People with eating disorders may not disclose their condition when they see health professionals, often because of denial of the condition itself, a wish to avoid treatment, or because of the stigma that can often be attached to a mental health condition.
According to charity Beat Eating Disorders, approximately 1.25 million people in the UK have an eating disorder, such as anorexia nervosa or bulimia nervosa.
The guidance, published in the BMJ Postgraduate Medical Journal, aims to help health practitioners become adept at detecting, understanding and managing eating disorders, which is vital as anorexia in particular has a mortality rate of around 20%.

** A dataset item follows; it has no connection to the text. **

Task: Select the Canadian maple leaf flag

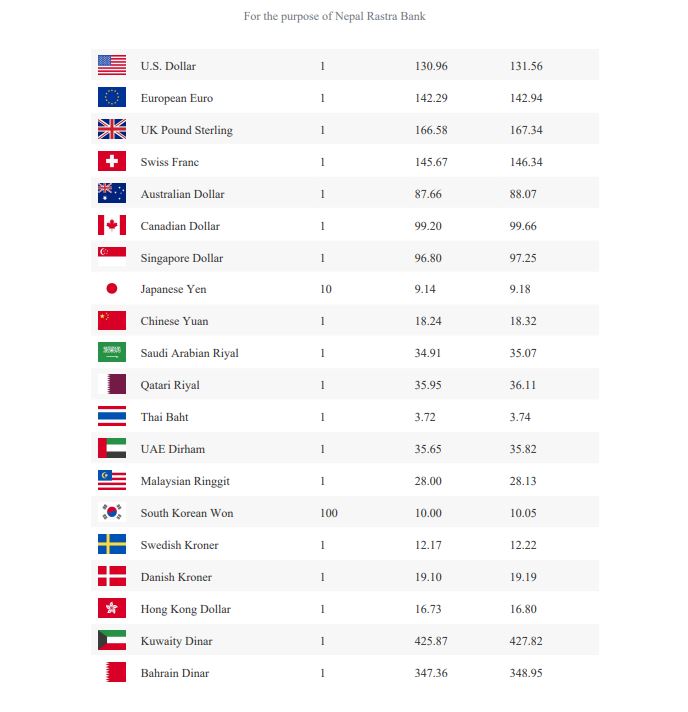Action: click(112, 225)
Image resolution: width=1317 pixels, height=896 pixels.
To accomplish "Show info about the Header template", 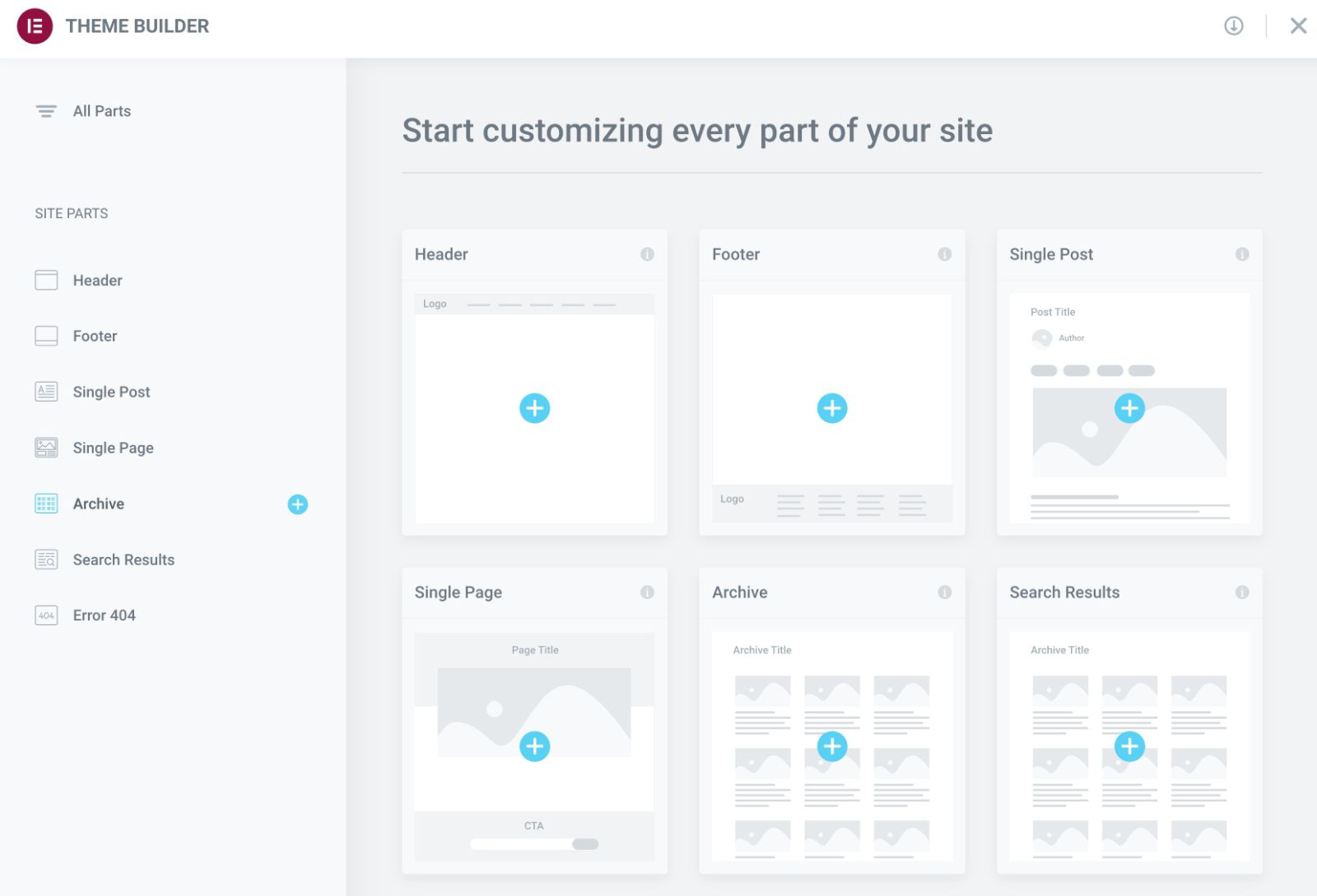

It was compiled by a team led by Dr Anisa Jafar, National Institute for Health Research academic clinical lecturer in emergency medicine, based at Manchester University NHS Foundation Trust.
It is primarily aimed at those in acute care, but its findings hold some relevance to occupational health professionals, who should look out for the presence of eating disorders within their organisations.
Dr Jafar said: “Of all mental health conditions, [eating disorders] are the most likely to result in death, but they can be fully treated with the right support.
“Not everyone can be a specialist and understand all there is to know – however, if we can educate each other a little in eating disorders, we can detect them earlier, treat them more quickly and also stop those who are becoming more serious from slipping through the net.
“Although we could not cover everything, we have managed to cover the most important points in our paper.
“Of course, this is just the start – more funding for specialist eating disorder services and better links to access the services are urgently needed if we are to make a real difference.”
The paper outlines some of the “danger points” that may indicate a patient has a hidden eating disorder, including physical characteristics such as menstrual disturbance and cardiac issues, and behavioural characteristics such as wearing warm, oversized clothes in hot weather.
It also suggests some screening tools that clinicians can use to determine whether someone has an eating disorder, and highlights some of the common reasons why a person with an eating disorder may present at hospital.